-- YOUR TASK --
An exact copy of the entries, with every picture omitted, is what is needed here.

-- RAW DATA --
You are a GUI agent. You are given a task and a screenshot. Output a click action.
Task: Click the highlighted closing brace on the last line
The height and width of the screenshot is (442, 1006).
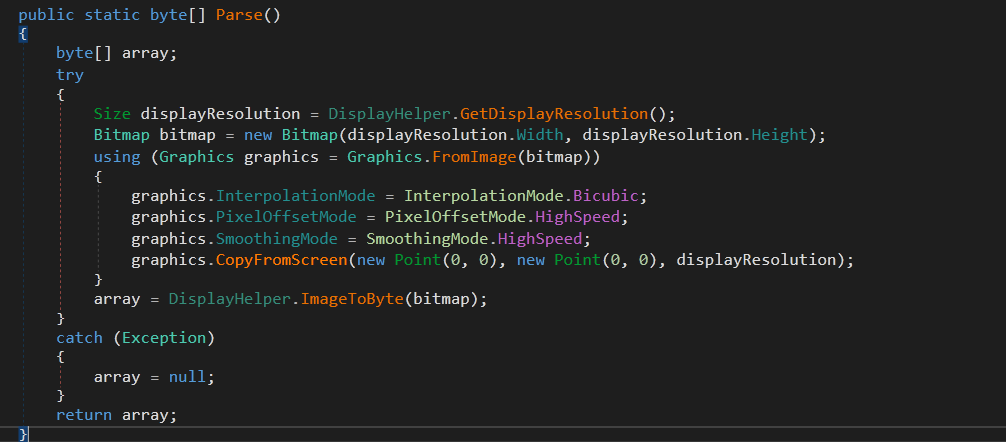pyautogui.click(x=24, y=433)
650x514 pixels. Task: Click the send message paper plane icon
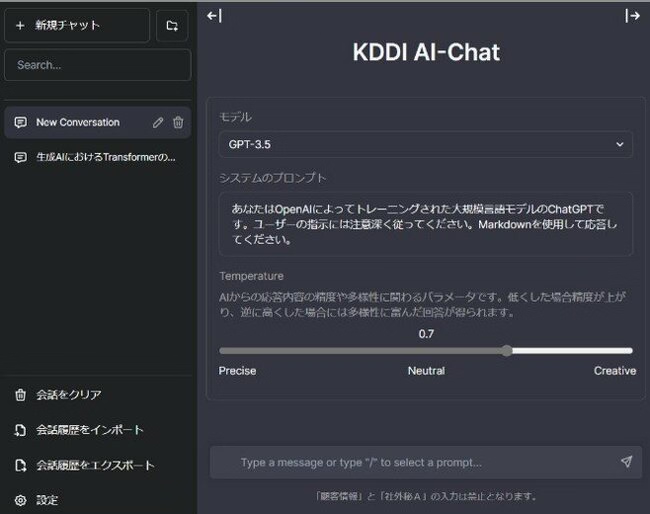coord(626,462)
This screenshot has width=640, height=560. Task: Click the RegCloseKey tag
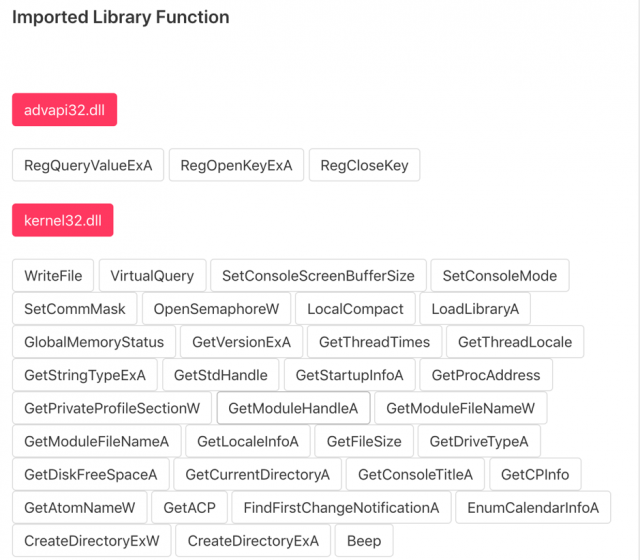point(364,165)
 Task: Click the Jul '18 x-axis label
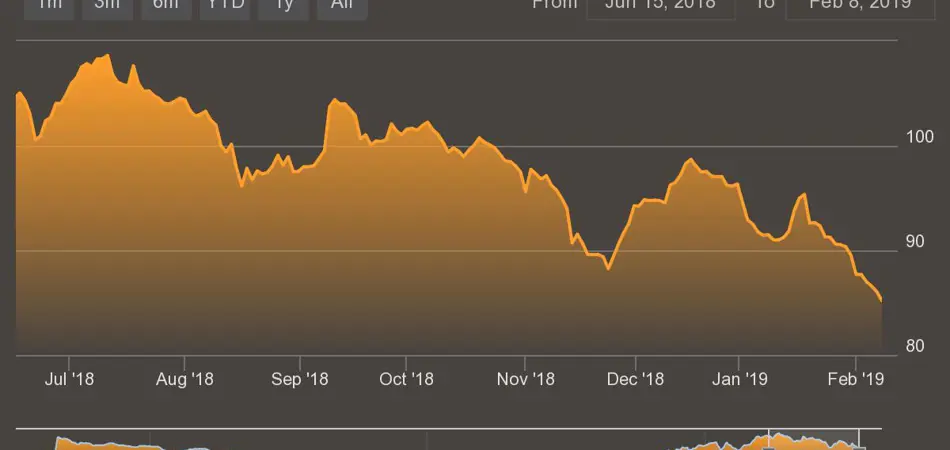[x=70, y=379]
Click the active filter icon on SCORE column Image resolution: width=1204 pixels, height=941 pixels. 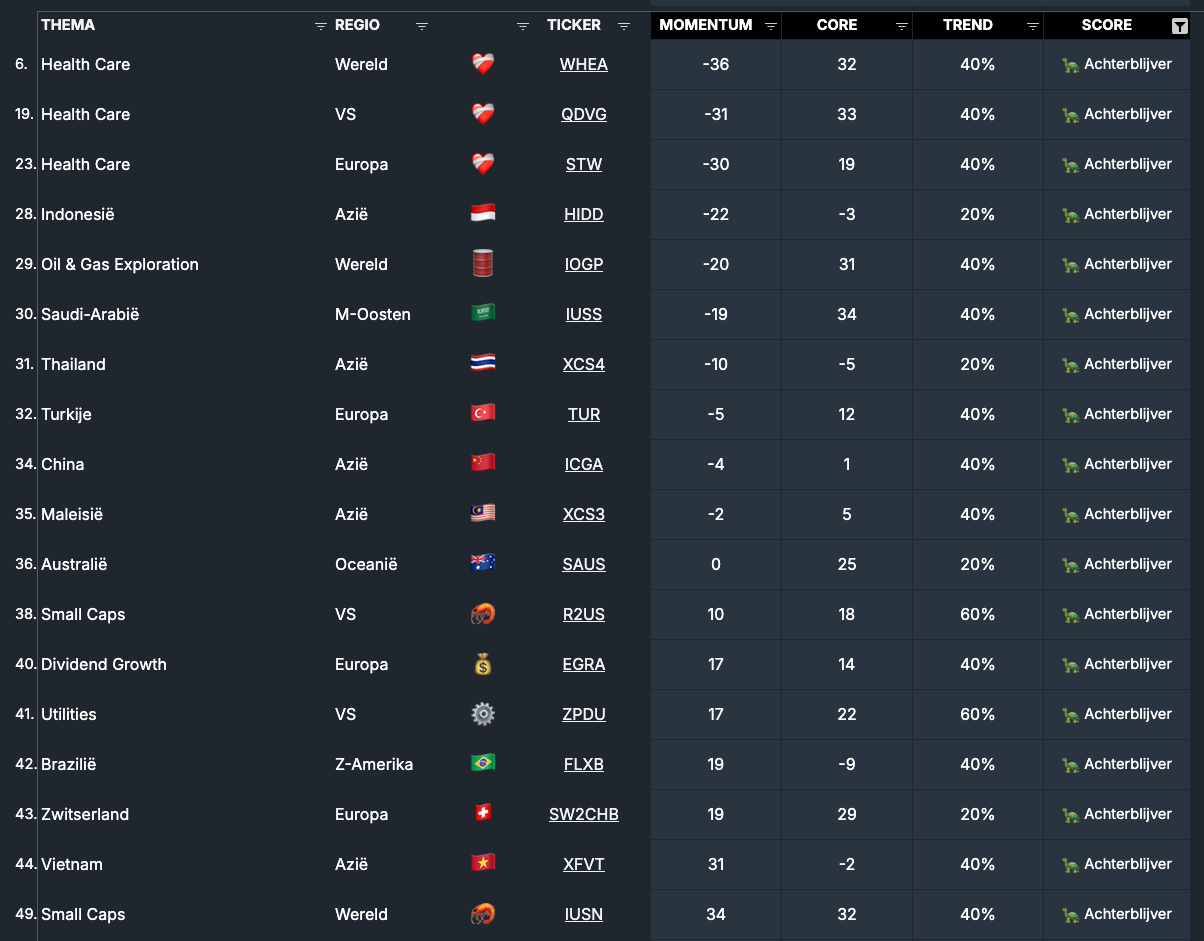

-- ANSWER BOX --
You are a GUI agent. You are given a task and a screenshot. Output a click action.
Task: Click the highlighted closing brace on the last line
The height and width of the screenshot is (442, 1006).
pyautogui.click(x=24, y=433)
650x514 pixels. Task: Click the send message paper plane icon
coord(626,462)
This screenshot has width=640, height=560. Task: Click the RegCloseKey tag
point(364,165)
 Task: Click the Jul '18 x-axis label
[x=70, y=379]
Click the active filter icon on SCORE column Image resolution: width=1204 pixels, height=941 pixels. 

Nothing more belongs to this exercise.